Le PPR met à la disposition de chaque comité consultatif une enveloppe annuelle pour couvrir les dépenses autorisées des projets approuvés au cours d'une année. La valeur et la durée d'un projet sont les deux facteurs clés qui ont une incidence sur le nombre de projets financés durant une année. Lorsque la valeur ou la durée d'un projet augmente, le nombre de projets subventionnés diminue. Les projets sont classés en deux catégories : les bourses (généralement des bourses de formation) et les subventions (généralement des subventions de fonctionnement).

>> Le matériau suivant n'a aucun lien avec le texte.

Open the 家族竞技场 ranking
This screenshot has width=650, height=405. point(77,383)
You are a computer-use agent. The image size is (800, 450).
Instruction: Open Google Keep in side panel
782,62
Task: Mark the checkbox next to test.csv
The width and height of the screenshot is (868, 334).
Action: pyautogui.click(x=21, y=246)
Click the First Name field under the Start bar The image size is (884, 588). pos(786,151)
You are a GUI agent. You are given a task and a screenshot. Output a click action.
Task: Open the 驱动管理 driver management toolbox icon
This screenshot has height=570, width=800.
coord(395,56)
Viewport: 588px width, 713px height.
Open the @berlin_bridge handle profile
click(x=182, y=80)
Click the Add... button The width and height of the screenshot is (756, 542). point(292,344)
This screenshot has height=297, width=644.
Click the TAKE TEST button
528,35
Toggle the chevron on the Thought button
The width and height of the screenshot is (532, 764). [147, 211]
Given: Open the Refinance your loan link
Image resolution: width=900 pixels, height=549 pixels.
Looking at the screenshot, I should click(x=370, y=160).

En vertu des règles du PPR, le report d'une année à l'autre d'une portion non utilisée d'une allocation n'est pas permis.17 On se rappellera qu'à partir de 1999, les allocations versées à chacun des comités consultatifs s'élevaient à 200 000 $ (Île-du-Prince-Édouard, Nouveau-Brunswick) ou à 1 000 000 $ (Terre-Neuve et Labrador, Nouvelle-Écosse, Manitoba, Saskatchewan) par année.

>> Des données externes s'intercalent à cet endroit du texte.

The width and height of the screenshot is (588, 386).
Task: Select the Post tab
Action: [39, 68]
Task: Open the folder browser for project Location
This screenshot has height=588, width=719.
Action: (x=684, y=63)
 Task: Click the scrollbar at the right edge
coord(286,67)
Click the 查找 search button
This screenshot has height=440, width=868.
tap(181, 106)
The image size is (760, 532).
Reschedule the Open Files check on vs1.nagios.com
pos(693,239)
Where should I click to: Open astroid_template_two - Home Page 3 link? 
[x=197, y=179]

Parmi les nombreuses approches différentes qui peuvent être utilisées pour répartir une allocation de 1 000 000 $, nous décrirons deux exemples extrêmes : une approche qui consiste à financer un projet à raison de 1 000 000 $ par année pendant trois ans, et une autre qui consiste à financer 100 projets à raison de 10 000 $ par année pendant trois ans chacun. Ces deux approches permettront l'utilisation complète de l'allocation pendant trois ans. Après la première année, et pour les deux années suivantes, aucun autre chercheur ne pourra obtenir de financement ( « être recruté ou maintenu en poste » ). Une autre approche pourrait consister à ne retenir que les projets à petits budgets et d'une durée d'un an. Cette troisième approche permettrait de maximiser le nombre de chercheurs subventionnés, mais elle se limiterait aux petits projets pouvant être menés à bien en un an. Il existe, bien sûr, de nombreuses variations de ces approches. Le Tableau 6, qui porte sur les bourses, et le Tableau 7, qui porte sur les subventions, décrivent les résultats de certaines des approches utilisées par les six comités consultatifs.

Les tableaux qui suivent montrent comment les comités consultatifs ont utilisé les allocations chaque année. La somme maximale qui peut être dépensée annuellement en bourses et en subventions s'élève à 4 400 000 $. Le montant des dépenses en recherche dans le domaine de la santé correspondra au moins au double de la contribution des IRSC puisque les partenaires doivent investir une somme au moins équivalente à celle versée par les IRSC.

Tel qu'indiqué dans le Tableau 8, à compter de 2001-2002, les sommes utilisées ont commencé à se rapprocher du maximum disponible. Le tableau révèle également qu'en 1999-2000, 80 % des sommes étaient octroyées en bourses et que ce pourcentage a diminué graduellement pour atteindre 67 % en 2004-2005.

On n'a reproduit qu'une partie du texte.